I recently spent a couple days in in New York City. I brought a couple cute outfits with me and decided I was going to fake it until I make it and pose in cool looking places all over the village. I was feeling very self conscious and worrying about what passerbys may think, like, “What does this girl think, she’s a model?” I really wanted these pictures to come out nice, so I threw caution to the wind and posed my little heart out.
I was doing a pose where I was looking over my shoulder (what a professional, I know) and this tiny little girl, maybe three years old passes by perched on her dad’s shoulders. She has this fleece hat Velcro-ed around her cherub face and she squeals, “Daddy look! She is SO pretty!”

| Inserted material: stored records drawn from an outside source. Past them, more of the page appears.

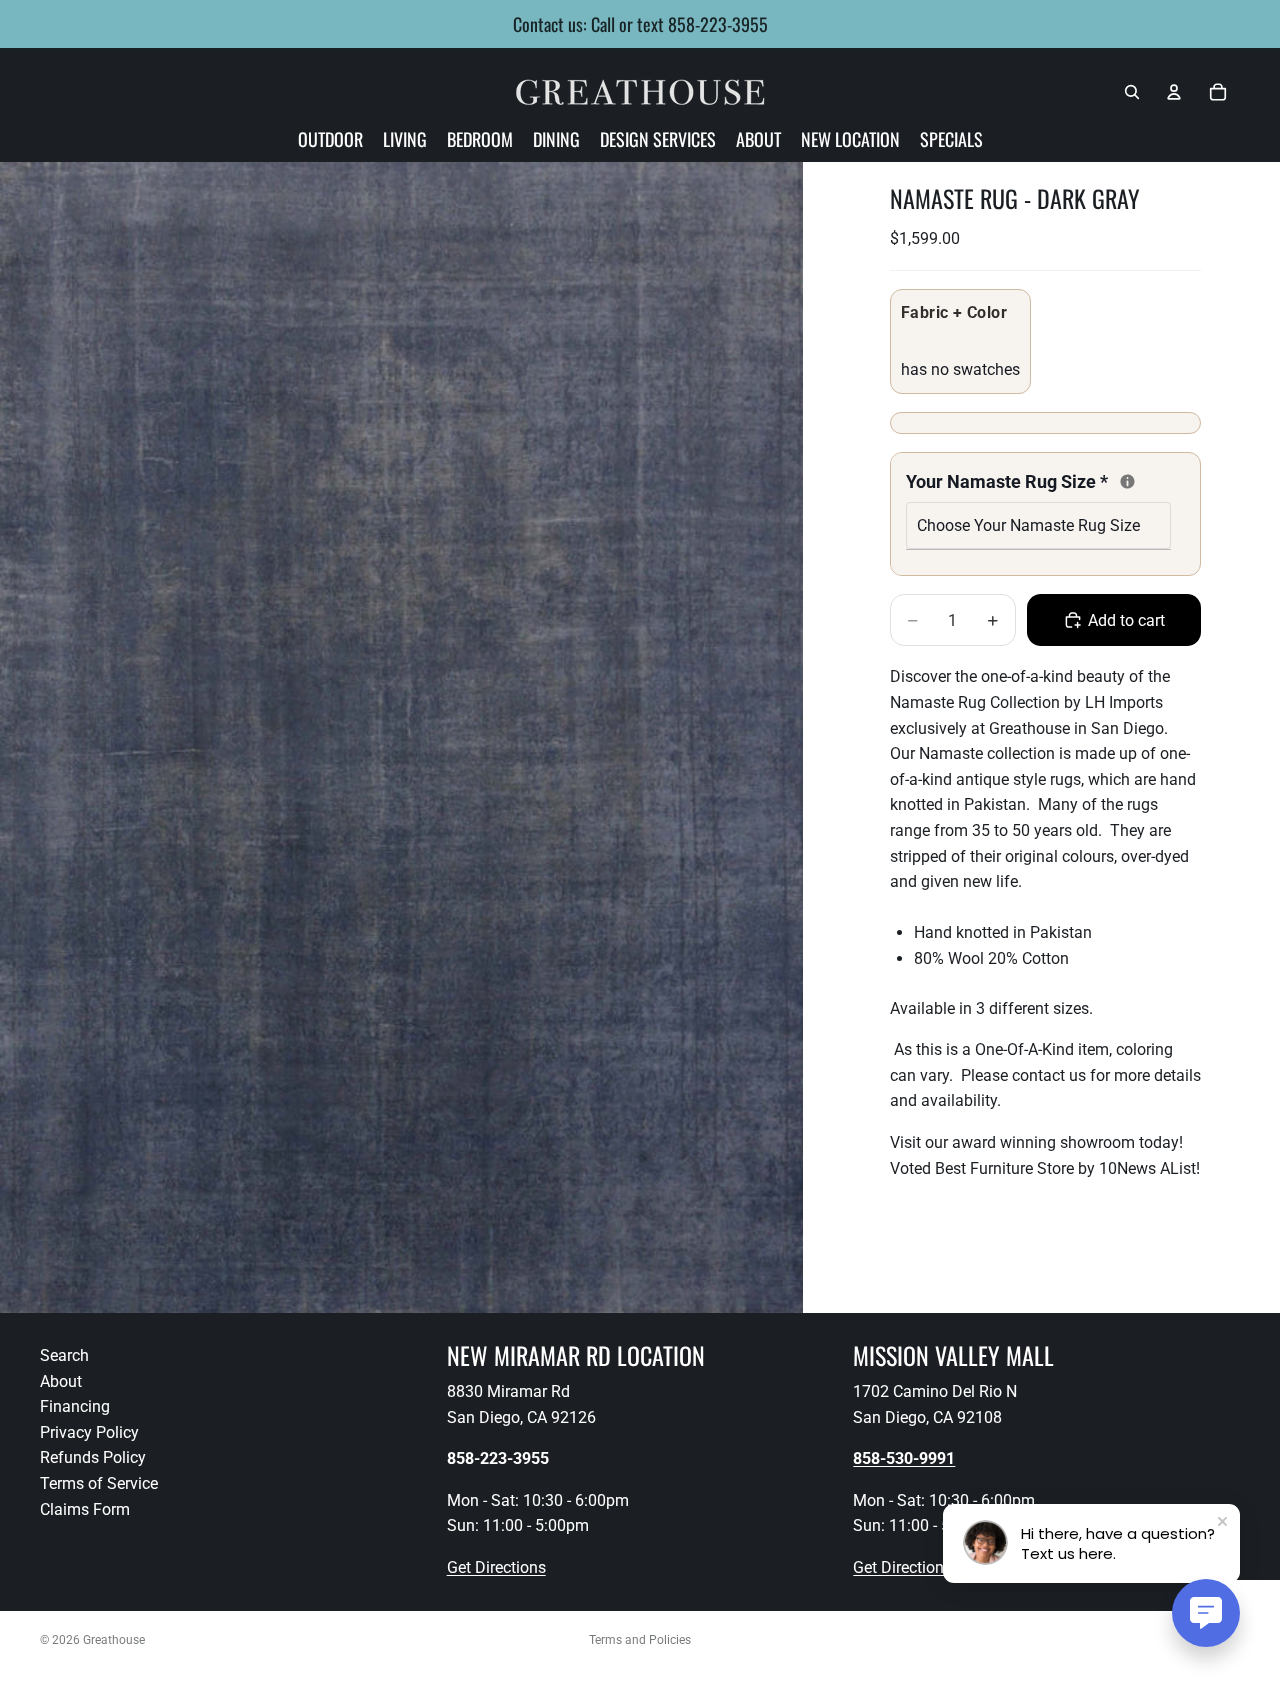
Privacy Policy (89, 1432)
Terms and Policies (640, 1640)
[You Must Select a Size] (1127, 481)
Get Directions (496, 1567)
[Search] (1132, 92)
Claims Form (85, 1509)
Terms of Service (99, 1483)
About (61, 1381)
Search (64, 1355)
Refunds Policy (93, 1458)
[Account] (1174, 92)
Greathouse (114, 1640)
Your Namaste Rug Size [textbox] (1038, 480)
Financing (75, 1406)
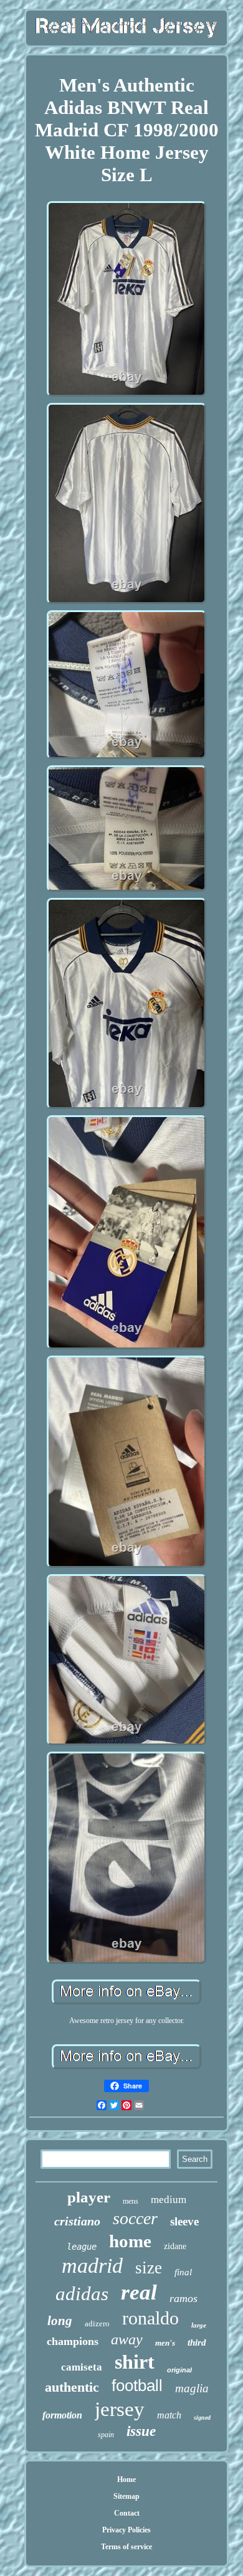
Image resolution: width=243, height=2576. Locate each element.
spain (106, 2434)
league (82, 2247)
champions (72, 2341)
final (183, 2272)
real (139, 2292)
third (197, 2342)
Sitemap (126, 2496)
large (198, 2325)
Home (126, 2479)
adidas (81, 2294)
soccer (135, 2218)
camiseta (81, 2367)
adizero (97, 2323)
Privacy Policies (126, 2530)
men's (165, 2342)
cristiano (77, 2221)
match (169, 2415)
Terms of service (126, 2546)
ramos (183, 2298)
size (148, 2267)
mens (130, 2201)
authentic (72, 2387)
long (59, 2320)
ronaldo (150, 2318)
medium (168, 2200)
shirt (135, 2362)
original (179, 2370)
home (130, 2241)
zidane (175, 2246)
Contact (127, 2513)
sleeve (184, 2221)
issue (141, 2431)
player (88, 2197)
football (137, 2385)
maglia (192, 2388)
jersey (120, 2409)
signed (202, 2417)
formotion (62, 2415)
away (127, 2339)
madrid (92, 2265)
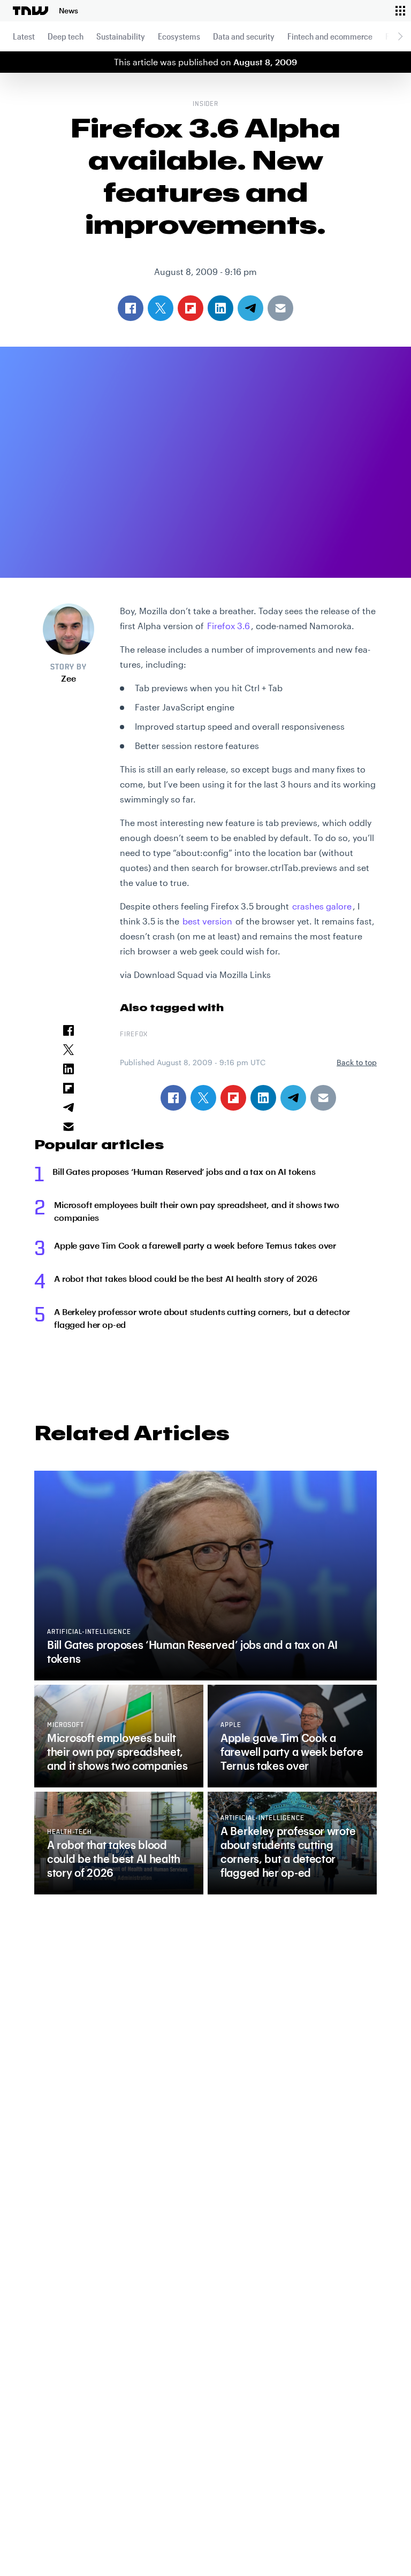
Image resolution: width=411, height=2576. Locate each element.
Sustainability (120, 36)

My heart melted into a puddle, obviously. It reminded me that all the little kids and babies riding on their dads’ shoulders are not born hating their bodies. WE teach them that. Every time we say how unhappy with our bodies whether it’s because parts are too big or too small, not firm enough, too wrinkly, we normalize shaming bodies. We are teaching children to look at their little bodies and the bodies of other children and comparing and judging and eventually hating.
These past few months I have been reading and learning about diet culture, and how as kids we were indoctrinated into this belief system about what a body must look like in order to be beautiful and healthy. That’s why I was an eight year old looking at my thighs underneath the bubbles in my bathtub praying to God to make them thinner. I stepped away from learning about these things because it was a lot of information and honestly very overwhelming to take in. One thing that has been good for me is following people on social media that have all different kinds of bodies, and not necessarily body positivity pages exclusively, just all types of people living their lives with purpose in the skin they’re in.
Unlearning what I learned about bodies is a journey, and that little moment on the street was truly a gift from the universe. Joy is beautiful. A free spirit is beautiful. I am so pretty, and in the words of my three year old niece, “Because I said so.”